══ ENTRIES PROVIDED

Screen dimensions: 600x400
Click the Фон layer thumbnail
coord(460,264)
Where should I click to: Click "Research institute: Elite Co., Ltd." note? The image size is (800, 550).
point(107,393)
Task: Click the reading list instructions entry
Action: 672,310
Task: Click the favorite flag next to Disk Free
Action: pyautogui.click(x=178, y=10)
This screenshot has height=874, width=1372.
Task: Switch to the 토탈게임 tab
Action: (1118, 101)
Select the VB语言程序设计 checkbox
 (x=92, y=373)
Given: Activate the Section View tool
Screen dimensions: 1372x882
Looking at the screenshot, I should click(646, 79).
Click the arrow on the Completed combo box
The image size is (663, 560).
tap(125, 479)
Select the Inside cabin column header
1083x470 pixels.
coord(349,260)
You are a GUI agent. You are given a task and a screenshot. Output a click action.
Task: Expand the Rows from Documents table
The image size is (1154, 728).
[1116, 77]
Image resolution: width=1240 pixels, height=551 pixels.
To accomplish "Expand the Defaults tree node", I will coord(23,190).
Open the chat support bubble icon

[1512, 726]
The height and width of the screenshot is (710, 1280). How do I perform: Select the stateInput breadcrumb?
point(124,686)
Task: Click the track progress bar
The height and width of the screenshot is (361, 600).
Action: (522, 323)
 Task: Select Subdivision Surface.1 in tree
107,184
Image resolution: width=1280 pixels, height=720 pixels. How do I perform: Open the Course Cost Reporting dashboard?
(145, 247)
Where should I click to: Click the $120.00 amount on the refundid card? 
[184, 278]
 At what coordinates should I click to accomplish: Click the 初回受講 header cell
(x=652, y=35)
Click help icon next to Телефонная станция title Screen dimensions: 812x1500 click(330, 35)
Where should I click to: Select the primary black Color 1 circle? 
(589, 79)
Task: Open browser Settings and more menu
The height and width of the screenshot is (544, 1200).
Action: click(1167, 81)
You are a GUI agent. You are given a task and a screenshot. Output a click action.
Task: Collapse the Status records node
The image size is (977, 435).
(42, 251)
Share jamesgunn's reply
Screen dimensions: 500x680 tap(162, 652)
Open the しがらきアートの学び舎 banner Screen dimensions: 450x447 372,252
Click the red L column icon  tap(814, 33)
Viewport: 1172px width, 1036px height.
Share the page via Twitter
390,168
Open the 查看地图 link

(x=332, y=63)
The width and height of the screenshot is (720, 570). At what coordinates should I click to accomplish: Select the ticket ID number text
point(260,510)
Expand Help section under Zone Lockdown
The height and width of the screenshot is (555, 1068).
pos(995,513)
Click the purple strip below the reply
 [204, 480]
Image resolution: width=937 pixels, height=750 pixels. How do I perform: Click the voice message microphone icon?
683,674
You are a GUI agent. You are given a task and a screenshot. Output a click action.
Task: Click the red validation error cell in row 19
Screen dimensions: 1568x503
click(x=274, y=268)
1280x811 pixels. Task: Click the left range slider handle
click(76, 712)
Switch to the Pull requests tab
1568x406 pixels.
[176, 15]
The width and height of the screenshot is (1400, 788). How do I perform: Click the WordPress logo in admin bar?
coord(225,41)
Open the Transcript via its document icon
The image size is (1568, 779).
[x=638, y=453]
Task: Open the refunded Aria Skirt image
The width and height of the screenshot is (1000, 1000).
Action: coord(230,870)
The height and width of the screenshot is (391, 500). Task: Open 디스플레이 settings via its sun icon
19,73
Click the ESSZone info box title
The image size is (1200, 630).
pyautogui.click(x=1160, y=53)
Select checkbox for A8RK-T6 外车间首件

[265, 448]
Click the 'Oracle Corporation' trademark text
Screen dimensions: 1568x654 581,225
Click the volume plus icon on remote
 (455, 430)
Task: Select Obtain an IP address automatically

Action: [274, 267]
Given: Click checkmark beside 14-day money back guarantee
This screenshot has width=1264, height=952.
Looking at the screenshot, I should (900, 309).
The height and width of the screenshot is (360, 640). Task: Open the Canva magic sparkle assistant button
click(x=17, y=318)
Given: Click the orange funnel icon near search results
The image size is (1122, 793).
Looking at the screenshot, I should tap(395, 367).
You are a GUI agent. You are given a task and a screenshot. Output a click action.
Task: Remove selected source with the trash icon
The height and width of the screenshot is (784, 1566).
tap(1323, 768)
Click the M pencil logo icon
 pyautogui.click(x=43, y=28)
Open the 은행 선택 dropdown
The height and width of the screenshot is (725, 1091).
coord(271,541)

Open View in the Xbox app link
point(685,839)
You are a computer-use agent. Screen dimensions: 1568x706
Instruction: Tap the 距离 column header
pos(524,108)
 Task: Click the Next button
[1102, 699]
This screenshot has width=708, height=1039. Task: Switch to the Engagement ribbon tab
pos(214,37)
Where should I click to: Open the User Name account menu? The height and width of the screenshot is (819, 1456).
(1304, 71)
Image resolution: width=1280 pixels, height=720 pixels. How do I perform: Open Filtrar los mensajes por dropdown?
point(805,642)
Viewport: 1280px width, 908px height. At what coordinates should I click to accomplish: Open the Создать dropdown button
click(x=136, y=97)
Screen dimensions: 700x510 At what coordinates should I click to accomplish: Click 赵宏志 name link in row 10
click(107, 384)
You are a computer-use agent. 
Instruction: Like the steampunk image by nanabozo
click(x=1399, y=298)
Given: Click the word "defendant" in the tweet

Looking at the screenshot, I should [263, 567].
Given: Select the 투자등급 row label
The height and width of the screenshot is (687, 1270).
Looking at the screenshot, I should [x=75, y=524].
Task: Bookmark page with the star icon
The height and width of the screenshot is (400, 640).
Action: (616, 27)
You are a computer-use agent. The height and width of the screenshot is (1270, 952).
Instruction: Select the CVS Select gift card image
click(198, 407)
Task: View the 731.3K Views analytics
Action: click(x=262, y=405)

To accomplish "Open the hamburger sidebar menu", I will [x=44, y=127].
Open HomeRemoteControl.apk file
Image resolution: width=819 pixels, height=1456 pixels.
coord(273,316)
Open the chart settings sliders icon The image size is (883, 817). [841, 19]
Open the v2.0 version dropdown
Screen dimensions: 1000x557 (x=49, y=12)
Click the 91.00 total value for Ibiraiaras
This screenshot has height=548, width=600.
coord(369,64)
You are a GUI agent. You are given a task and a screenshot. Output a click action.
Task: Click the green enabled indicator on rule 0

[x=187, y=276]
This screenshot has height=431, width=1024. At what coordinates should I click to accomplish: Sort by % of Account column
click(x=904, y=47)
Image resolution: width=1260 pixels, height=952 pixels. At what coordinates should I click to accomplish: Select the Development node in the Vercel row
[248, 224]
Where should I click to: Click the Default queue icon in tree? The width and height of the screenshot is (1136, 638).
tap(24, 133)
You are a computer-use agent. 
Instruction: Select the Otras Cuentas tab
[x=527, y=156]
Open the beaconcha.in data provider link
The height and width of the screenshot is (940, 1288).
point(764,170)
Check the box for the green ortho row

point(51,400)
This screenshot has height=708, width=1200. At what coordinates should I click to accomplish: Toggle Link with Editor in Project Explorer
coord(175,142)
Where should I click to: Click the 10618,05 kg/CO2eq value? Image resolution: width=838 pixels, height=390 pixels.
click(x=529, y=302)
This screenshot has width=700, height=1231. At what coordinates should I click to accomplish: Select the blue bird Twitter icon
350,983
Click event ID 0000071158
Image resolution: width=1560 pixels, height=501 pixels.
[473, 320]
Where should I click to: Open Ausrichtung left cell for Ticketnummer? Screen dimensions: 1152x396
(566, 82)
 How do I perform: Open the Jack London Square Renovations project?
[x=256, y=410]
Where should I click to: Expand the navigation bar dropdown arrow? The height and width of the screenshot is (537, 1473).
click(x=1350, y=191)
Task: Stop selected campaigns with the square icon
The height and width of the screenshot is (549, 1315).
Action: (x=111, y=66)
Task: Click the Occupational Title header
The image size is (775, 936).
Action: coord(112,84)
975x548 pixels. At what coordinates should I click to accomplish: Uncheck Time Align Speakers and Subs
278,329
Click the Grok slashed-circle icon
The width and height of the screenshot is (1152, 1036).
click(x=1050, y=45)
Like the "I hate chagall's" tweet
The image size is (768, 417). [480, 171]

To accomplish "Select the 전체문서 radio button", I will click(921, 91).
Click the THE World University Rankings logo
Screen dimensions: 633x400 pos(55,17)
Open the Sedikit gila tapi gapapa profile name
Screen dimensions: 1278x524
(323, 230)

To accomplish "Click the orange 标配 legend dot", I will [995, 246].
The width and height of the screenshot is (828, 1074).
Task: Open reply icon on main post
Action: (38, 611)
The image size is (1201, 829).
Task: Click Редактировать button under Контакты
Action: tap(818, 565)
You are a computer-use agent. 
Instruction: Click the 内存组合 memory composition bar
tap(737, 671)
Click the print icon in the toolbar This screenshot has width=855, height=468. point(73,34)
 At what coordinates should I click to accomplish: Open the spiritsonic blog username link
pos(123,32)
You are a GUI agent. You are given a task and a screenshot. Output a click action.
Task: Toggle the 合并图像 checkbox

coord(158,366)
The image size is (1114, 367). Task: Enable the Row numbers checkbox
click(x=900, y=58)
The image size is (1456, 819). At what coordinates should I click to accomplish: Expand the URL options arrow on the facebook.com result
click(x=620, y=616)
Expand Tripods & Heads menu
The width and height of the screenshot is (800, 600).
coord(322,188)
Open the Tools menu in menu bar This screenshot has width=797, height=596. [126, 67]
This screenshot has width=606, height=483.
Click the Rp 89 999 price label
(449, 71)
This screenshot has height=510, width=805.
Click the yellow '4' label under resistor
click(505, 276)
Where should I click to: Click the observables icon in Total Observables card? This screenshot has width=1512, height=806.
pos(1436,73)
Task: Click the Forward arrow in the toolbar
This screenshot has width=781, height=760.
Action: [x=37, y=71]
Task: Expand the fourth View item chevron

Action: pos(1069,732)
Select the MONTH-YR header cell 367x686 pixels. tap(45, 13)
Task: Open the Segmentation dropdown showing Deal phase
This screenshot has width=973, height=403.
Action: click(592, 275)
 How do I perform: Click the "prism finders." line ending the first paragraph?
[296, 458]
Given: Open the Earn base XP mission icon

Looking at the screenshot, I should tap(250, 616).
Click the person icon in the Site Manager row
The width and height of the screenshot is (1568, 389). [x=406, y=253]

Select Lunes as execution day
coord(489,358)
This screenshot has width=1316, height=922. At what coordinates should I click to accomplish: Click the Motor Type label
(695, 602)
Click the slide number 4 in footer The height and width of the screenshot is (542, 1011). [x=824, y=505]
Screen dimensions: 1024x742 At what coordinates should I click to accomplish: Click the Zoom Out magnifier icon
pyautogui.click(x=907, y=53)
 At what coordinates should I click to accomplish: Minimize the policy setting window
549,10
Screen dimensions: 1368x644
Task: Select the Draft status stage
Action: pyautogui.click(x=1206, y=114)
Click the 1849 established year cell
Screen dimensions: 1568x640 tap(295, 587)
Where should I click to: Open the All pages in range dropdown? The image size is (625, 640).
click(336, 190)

════

- [TASK OBJECTIVE]: Using the data above, reproduce exactly the lines from the line that contains "Given: Click checkmark" through the line that contains "Task: Remove selected", including both.

- [OUTPUT OF THE EXERCISE]:
Given: Click checkmark beside 14-day money back guarantee
This screenshot has width=1264, height=952.
Looking at the screenshot, I should (900, 309).
The height and width of the screenshot is (360, 640). Task: Open the Canva magic sparkle assistant button
click(x=17, y=318)
Given: Click the orange funnel icon near search results
The image size is (1122, 793).
Looking at the screenshot, I should tap(395, 367).
You are a GUI agent. You are given a task and a screenshot. Output a click action.
Task: Remove selected source with the trash icon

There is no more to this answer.